▶ WHAT IS REQUIRED
For the entries below, repeat exactly each line starting with the one that contains "The width and" and going on through the one that contains "This screenshot has width=644, height=304.", and no others.
■ ■ ■ ■ ■
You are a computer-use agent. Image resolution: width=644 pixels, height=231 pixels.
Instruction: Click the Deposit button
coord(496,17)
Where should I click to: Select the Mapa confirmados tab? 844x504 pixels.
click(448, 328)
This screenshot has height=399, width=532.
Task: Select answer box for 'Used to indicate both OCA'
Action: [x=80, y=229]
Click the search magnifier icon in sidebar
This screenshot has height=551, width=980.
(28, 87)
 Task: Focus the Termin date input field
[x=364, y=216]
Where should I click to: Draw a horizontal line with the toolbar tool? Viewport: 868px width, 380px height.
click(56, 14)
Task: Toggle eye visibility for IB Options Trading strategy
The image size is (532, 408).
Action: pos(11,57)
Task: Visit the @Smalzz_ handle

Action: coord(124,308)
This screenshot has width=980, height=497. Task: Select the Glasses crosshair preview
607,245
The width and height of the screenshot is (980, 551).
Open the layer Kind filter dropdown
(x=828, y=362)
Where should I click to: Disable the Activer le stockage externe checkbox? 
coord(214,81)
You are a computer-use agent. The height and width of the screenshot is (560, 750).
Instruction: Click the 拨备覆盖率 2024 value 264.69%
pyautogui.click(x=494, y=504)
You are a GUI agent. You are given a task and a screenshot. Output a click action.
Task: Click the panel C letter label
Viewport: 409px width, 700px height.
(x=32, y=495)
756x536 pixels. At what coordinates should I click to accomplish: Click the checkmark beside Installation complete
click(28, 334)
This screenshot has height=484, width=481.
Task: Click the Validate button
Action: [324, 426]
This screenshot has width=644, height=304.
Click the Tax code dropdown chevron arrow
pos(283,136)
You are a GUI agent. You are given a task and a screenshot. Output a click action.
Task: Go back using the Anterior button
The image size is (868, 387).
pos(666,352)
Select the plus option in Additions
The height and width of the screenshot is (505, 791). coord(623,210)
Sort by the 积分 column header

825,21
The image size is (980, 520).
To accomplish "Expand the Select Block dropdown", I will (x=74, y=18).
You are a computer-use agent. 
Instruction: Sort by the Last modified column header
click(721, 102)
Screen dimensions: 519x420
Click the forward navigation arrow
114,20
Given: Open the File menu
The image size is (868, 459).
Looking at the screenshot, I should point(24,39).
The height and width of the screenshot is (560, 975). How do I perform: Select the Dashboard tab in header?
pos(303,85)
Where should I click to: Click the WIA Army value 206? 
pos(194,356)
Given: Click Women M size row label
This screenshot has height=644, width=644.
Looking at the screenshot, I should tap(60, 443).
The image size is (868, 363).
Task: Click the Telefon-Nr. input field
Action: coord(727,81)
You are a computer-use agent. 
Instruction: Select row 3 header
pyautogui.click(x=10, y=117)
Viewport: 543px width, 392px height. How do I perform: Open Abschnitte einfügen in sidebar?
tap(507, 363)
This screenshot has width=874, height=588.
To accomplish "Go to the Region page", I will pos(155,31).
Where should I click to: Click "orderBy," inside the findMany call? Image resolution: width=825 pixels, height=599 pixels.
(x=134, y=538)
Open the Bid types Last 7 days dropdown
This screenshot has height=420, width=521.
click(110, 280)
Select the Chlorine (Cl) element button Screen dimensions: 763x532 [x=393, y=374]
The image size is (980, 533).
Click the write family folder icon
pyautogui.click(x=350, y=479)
■ ■ ■ ■ ■
▶ PROBLEM SOLUTION
The width and height of the screenshot is (980, 551).
Open the layer Kind filter dropdown
(x=828, y=362)
Where should I click to: Disable the Activer le stockage externe checkbox? 
coord(214,81)
You are a computer-use agent. The height and width of the screenshot is (560, 750).
Instruction: Click the 拨备覆盖率 2024 value 264.69%
pyautogui.click(x=494, y=504)
You are a GUI agent. You are given a task and a screenshot. Output a click action.
Task: Click the panel C letter label
Viewport: 409px width, 700px height.
(x=32, y=495)
756x536 pixels. At what coordinates should I click to accomplish: Click the checkmark beside Installation complete
click(28, 334)
This screenshot has height=484, width=481.
Task: Click the Validate button
Action: [324, 426]
This screenshot has width=644, height=304.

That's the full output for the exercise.